From the moment that our alarm rings in the morning, we’re already not enough. We didn’t get enough sleep. We don’t have enough time to complete everything on our to-do list. We didn’t get enough likes on our Instagram post. Not enough, not enough. never enough.
My brother and I grew up in a family that valued hard work, grades, high achievement and honesty. They provided everything for us. We knew they loved us even though they never uttered those three words: I love you. My parents expected big things from us; after all, they didn’t uproot their lives and move to a foreign country for no reason. An A grade received a “good job” and a B got “why is this not an A?” Going to college was not an option, it was the rule. I learned that I was only enough when I was achieving; my worth was directly proportional to the amount of hard work that I was doing.

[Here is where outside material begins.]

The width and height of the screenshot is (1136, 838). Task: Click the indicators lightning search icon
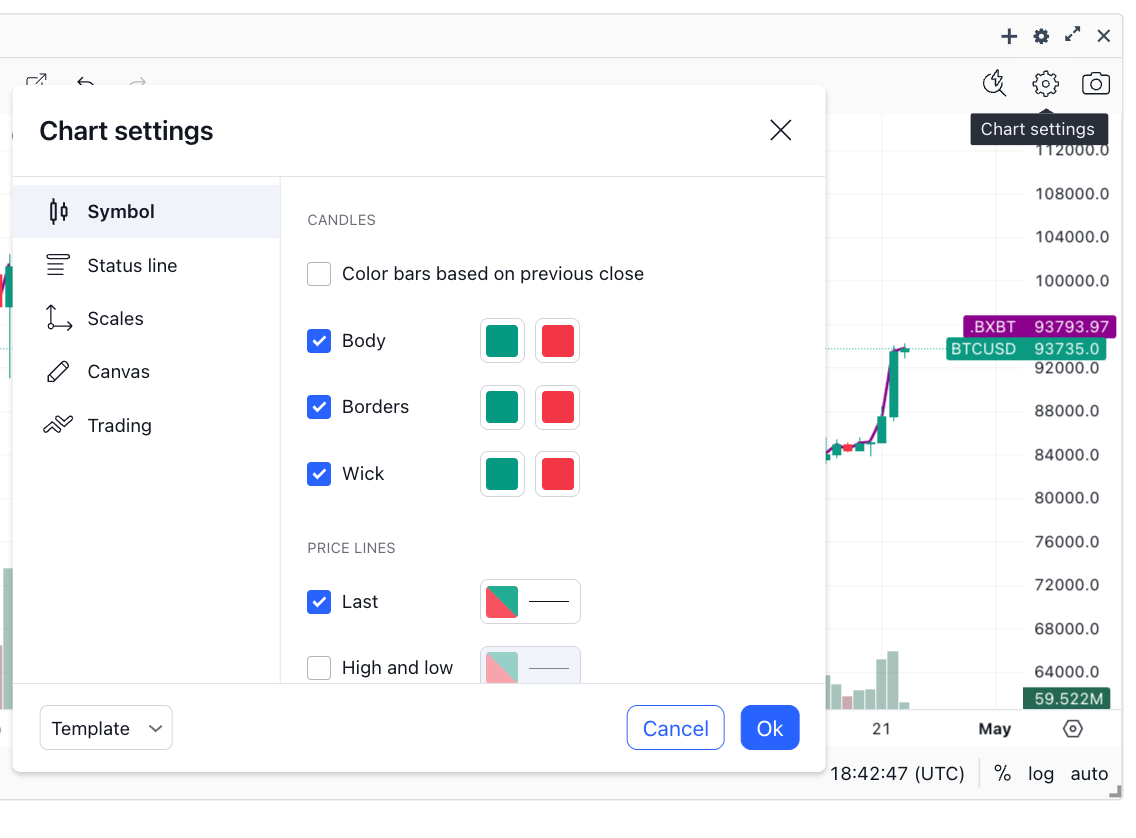pos(994,83)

I worked hard in school. Got good grades. Went to college, got my bachelors and then my masters. Got a great job, moved to management level. Kept achieving but kept feeling not good enough. I was sure that when I made over 50K a year, I would be enough. Then when I made over 70K a year I would feel enough. Then over 100K. All of those things happened yet I never felt enough.

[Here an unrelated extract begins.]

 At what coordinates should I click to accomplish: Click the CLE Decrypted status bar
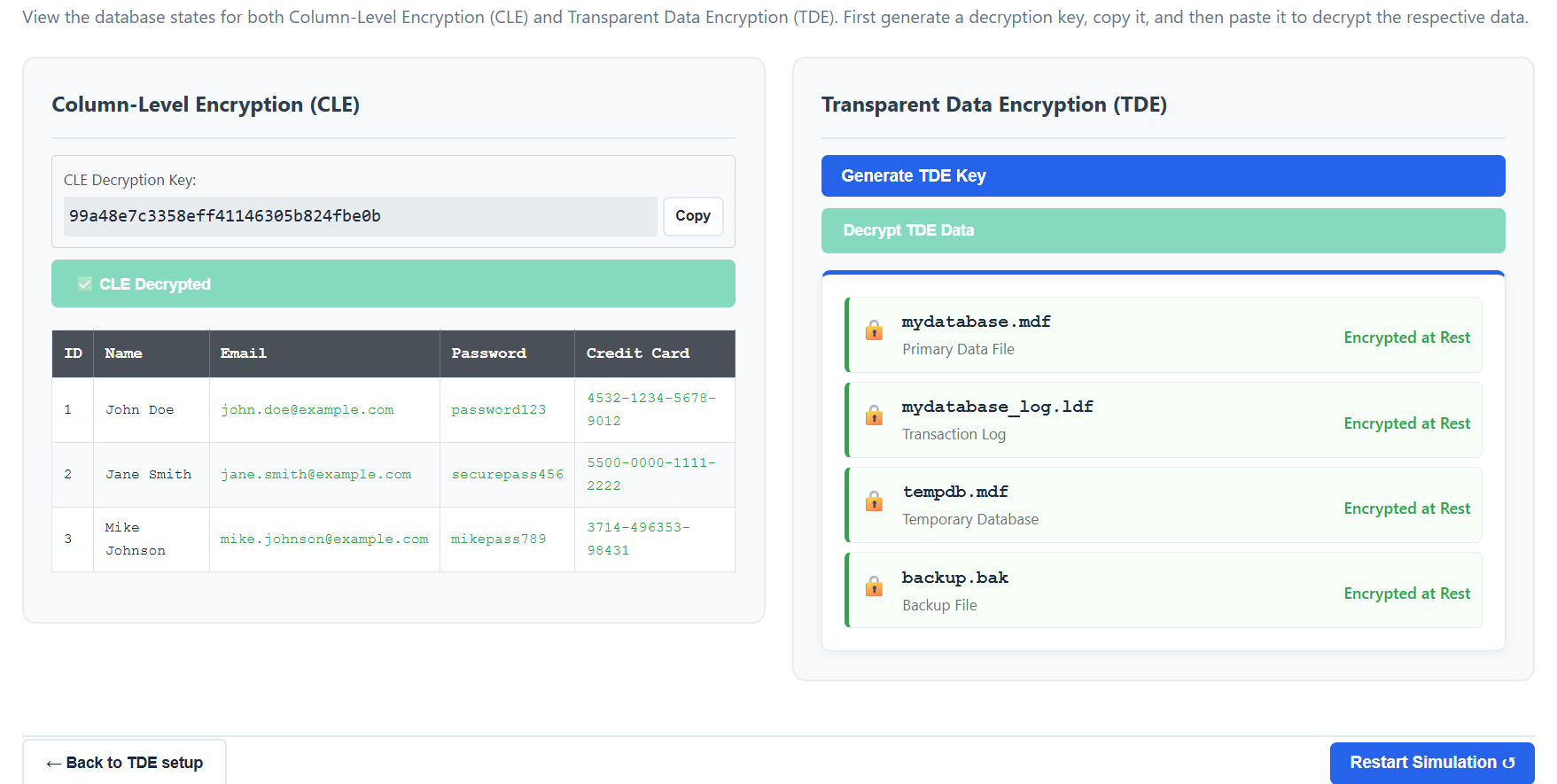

As soon as I turned 15, I got my first boyfriend. I knew I would feel complete if I had someone that said “I love you” to me. I’m ashamed to admit that I jumped from one boyfriend to another, without a break, until I was 26. I was always looking for my worth, always knowing for sure the next relationship would make me feel whole. It’s a miracle that I never got myself into serious trouble or found myself in dangerous relationships. Finally, at age 31, I got married. I knew I was totally enough then.
Then it happened. My husband asked me for a divorce. There I was, thinking my life was set, I was finally married, I had a home, a great career and I was finally enough. The divorce came out of nowhere, something we never discussed and something that never crossed my mind. But a strange thing happened. At the exact moment that he uttered those seven letters, this feeling of knowing my worth washed over me. There it was, a clear message from the universe. Nothing outside of me will ever make me enough. I knew this was the lesson that I never learned.
I vowed to never look for anything outside of me to make me whole ever again. I knew I already had everything within me to be enough. Now, I just had to believe it.
“I love and approve of myself exactly as I am.” Those ten little words changed my life.
I wrote it out and taped it on every mirror in the house. I taped it over the radio screen in my car. It was the last thing I said to myself before I went to bed and the first thing I said out loud when my alarm rang. I repeated it every single time thoughts of calling him and asking him to come back washed over me. I saved it as my background on the screen of my phone. Surprisingly, it worked. It felt fake at first. I totally didn’t believe it. But I trusted the processes. I said it anyway.
And it worked. One day, I woke up and I felt like a different person. It seemed to have happened overnight. Only it hadn’t. It had been my whole life in the making.